Ich zeige euch auch hier wieder meine Einstellung an der Elna Easycover. Wobei das auch diesmal eher ein Richtwert ist. Gerade beim Bandeinfasser, variiert das Differential und der Füßchendruck schon mal. Je nach dicke des Einfassbandes und des einzufassenden Stoffes, ist eine Einstellung zwischen 1,5 und 1,25 möglich. Den Fußdruck habe ich dann entsprechend auf 1,1cm-1,3cm. (Dies misst man, in dem man ein Handmaß in den Schlitz neben der Fußdruck-Schraube steckt)

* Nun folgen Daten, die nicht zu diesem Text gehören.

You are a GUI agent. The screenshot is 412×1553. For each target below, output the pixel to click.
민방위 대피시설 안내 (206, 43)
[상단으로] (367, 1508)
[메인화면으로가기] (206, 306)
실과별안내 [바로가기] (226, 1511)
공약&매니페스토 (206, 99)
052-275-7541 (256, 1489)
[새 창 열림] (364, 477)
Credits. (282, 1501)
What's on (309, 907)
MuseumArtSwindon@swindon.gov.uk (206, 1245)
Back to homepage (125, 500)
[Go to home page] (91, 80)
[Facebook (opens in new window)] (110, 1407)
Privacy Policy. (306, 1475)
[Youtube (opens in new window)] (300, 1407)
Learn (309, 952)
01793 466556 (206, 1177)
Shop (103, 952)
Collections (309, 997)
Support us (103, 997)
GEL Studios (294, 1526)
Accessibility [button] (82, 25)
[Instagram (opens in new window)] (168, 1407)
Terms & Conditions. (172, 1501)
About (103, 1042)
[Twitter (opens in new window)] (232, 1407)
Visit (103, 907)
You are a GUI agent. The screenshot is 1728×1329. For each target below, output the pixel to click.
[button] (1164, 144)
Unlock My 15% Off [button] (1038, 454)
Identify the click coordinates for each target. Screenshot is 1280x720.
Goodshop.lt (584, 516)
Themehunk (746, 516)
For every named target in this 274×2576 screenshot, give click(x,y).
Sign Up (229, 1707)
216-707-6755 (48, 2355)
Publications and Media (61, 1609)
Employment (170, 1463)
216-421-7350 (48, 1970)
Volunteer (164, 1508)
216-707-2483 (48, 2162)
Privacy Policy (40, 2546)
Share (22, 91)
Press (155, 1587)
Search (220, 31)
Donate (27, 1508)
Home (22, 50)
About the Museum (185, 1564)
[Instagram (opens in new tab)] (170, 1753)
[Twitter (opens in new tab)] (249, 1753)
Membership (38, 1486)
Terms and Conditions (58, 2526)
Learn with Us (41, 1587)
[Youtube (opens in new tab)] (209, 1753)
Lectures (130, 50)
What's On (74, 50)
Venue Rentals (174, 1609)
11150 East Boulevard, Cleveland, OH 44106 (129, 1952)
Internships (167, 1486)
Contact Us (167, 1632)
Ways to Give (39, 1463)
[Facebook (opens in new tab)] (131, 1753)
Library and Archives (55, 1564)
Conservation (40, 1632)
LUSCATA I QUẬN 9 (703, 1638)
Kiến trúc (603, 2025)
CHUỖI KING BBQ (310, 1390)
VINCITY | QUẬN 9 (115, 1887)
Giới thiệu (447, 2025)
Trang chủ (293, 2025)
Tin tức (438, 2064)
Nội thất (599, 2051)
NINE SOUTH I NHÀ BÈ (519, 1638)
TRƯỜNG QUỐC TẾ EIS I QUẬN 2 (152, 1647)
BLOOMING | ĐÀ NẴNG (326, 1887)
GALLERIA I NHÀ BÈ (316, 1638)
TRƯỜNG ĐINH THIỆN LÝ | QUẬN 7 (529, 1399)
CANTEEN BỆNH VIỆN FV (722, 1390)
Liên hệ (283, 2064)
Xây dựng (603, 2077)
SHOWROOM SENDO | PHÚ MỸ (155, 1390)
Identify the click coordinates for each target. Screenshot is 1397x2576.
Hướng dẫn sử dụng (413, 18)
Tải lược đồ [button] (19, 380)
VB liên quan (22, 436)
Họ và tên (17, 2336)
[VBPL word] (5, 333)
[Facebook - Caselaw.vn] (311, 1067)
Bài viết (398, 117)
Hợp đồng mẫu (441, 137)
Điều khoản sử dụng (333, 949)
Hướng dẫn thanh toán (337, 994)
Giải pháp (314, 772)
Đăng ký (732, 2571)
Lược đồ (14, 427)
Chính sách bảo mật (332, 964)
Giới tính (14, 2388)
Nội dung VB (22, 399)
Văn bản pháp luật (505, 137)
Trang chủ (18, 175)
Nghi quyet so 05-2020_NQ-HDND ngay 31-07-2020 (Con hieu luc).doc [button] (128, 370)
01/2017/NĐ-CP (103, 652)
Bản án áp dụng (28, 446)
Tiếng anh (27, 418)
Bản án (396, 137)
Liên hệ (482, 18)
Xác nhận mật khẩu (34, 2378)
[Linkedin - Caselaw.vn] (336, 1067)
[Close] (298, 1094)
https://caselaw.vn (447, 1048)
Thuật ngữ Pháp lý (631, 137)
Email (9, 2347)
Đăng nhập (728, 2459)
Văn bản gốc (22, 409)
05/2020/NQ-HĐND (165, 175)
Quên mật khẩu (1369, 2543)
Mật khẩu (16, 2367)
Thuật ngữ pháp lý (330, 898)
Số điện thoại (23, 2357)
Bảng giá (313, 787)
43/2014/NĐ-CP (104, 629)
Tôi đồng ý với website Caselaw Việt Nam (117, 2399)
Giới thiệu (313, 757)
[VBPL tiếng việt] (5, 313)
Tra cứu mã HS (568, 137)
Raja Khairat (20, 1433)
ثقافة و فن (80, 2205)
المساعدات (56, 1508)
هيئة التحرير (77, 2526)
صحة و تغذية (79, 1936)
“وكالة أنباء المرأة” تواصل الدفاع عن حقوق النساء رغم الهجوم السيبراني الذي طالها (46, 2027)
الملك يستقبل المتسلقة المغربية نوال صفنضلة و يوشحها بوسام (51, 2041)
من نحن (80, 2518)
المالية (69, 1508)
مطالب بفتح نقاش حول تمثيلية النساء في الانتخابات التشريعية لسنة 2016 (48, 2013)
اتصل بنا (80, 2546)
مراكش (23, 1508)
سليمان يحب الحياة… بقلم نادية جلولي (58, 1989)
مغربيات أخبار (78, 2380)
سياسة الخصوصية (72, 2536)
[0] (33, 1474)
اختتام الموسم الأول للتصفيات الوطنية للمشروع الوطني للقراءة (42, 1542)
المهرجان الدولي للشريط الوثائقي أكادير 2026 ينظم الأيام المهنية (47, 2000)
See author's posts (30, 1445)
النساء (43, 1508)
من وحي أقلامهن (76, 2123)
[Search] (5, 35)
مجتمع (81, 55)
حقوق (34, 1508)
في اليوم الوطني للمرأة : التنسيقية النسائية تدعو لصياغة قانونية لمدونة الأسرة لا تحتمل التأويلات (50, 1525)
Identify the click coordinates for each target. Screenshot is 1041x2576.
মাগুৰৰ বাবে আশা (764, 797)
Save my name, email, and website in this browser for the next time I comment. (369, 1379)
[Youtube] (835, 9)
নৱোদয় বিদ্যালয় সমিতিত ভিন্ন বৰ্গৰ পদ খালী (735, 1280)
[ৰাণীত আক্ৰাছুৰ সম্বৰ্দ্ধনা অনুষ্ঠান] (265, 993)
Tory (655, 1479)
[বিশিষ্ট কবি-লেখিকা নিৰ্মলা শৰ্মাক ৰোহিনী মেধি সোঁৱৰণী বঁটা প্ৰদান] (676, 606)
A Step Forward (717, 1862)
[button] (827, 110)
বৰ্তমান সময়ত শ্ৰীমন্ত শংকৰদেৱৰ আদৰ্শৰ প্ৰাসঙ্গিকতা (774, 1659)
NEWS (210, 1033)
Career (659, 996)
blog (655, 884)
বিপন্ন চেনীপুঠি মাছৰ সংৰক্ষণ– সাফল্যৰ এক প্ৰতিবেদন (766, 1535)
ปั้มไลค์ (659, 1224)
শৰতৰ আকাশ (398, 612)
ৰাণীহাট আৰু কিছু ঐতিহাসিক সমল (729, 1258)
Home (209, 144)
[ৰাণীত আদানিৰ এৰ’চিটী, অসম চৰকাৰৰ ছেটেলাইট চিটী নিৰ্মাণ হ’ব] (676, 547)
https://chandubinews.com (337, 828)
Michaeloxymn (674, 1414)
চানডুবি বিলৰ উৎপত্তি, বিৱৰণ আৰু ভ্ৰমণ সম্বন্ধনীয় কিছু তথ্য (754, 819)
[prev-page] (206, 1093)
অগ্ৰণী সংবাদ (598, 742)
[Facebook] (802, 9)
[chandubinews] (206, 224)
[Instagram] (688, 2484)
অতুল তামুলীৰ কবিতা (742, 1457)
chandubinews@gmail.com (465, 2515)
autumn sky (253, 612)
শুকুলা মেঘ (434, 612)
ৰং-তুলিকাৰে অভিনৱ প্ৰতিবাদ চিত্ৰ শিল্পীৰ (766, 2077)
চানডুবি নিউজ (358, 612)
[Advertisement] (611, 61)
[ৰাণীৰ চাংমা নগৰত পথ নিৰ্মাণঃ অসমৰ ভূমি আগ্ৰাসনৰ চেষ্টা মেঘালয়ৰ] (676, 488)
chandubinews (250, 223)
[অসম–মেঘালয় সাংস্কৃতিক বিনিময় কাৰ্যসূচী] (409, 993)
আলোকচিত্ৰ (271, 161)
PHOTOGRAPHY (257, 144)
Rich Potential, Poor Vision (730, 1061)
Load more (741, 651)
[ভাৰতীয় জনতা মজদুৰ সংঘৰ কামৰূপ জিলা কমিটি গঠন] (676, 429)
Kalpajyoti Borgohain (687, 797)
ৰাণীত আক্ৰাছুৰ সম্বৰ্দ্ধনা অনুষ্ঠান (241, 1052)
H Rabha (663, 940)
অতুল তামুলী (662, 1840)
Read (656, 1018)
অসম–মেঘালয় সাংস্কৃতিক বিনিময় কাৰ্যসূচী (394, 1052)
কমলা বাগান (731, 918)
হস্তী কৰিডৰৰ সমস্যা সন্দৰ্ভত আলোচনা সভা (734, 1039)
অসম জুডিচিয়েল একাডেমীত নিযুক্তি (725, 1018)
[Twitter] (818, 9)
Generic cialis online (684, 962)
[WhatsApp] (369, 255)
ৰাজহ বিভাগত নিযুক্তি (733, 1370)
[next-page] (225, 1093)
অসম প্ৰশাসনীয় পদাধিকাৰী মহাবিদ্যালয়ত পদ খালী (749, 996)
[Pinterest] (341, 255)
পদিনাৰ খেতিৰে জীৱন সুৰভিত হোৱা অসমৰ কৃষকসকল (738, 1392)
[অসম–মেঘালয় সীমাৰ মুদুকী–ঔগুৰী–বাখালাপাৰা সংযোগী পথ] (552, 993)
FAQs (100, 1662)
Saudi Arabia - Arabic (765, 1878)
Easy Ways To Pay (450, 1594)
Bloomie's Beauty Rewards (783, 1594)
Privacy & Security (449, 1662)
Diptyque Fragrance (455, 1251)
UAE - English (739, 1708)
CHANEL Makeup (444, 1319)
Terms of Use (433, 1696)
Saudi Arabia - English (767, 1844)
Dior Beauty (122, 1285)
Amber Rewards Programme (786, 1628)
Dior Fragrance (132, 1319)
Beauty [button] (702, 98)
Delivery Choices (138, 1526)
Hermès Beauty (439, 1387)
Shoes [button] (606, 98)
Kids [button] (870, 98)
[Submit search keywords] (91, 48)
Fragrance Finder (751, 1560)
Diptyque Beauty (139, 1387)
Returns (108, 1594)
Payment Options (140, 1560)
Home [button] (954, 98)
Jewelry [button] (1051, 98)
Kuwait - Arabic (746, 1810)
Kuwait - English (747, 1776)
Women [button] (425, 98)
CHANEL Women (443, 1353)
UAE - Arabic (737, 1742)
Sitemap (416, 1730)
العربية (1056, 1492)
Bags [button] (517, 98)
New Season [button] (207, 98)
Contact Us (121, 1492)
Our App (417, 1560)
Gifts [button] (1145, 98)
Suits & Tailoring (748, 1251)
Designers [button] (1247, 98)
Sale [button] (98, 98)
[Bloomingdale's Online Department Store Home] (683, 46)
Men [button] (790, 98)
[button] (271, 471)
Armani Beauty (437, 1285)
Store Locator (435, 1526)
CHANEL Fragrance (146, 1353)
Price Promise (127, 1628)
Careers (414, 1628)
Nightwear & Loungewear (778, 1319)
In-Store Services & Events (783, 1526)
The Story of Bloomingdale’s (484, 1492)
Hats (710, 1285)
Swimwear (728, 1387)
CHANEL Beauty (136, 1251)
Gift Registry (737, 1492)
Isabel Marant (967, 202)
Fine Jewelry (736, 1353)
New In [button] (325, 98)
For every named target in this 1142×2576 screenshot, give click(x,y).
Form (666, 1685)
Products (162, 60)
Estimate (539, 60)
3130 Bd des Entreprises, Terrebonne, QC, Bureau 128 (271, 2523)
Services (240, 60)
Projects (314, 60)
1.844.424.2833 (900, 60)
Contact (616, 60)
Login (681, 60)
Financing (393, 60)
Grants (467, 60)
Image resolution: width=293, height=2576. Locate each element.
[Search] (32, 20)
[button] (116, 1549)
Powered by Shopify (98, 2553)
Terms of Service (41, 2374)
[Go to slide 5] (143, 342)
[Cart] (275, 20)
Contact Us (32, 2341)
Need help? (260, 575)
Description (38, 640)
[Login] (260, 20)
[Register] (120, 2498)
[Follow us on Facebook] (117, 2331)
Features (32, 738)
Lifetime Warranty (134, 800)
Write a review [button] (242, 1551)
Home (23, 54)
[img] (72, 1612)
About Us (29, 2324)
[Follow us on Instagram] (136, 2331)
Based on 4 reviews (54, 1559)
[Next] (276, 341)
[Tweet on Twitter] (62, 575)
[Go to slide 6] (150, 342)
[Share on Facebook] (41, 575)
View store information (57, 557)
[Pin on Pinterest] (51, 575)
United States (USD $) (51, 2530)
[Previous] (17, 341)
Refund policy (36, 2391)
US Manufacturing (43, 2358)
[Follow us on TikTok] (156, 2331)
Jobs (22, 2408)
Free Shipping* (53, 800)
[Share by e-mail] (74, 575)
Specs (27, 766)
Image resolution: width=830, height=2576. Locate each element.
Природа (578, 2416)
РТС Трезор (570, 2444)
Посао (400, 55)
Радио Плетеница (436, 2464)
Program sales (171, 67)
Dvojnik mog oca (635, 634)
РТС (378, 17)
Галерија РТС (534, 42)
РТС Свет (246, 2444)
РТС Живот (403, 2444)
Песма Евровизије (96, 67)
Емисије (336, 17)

Schnittmuster Body: Raglanbody mit Knopfleiste aus dem Buch
"Nähen mit Jersey babyleicht" von Pauline Dohmen
Stoff Body: (als Teststoff) im Roller gekauft
Stoff Einfassung: mellierter Unijersey von Toddlintown Fabrics
Garn: vom Expo Stoffmarkt

 

 

 

 

 

5 Comments

  1. Klasse Beitrag und wenn man Deine Anleitung so liest, hört es sich so einfach an- ich kämpfe allerdings noch immer mit meinen OBE… bei normalen Bündchen transportiert er fast gar nicht und bei Jersey geht’s zwar besser aber ich habe Falten drin… ja nu, ich denke , ich muss mir einfach nochmal Zeit dafür nehmen und ganz viel Geduld und testen… sonst wäre es schade ums Geld….
    Lg Larisssa

    1. Liebe Larissa,

      ich habe leider selber noch nie den OBE getestet. Hast du auch eine Elna/Janome? Wenn ja kann dir sicher auch die Facebookgruppe:https://www.facebook.com/groups/1721210678165700/?ref=group_cover weiter helfen.
      Ich habe mal gelesen, dass es sinnvoll sein soll, den Einfasstreifen einige Millimeter schmaler zu schneiden. Bündchenware macht sich wohl für den Anfang auch leichter.
      Schau doch auch mal bei Tanja Stürmer vorbei (link siehe im Beitrag) sie macht tolle Videos.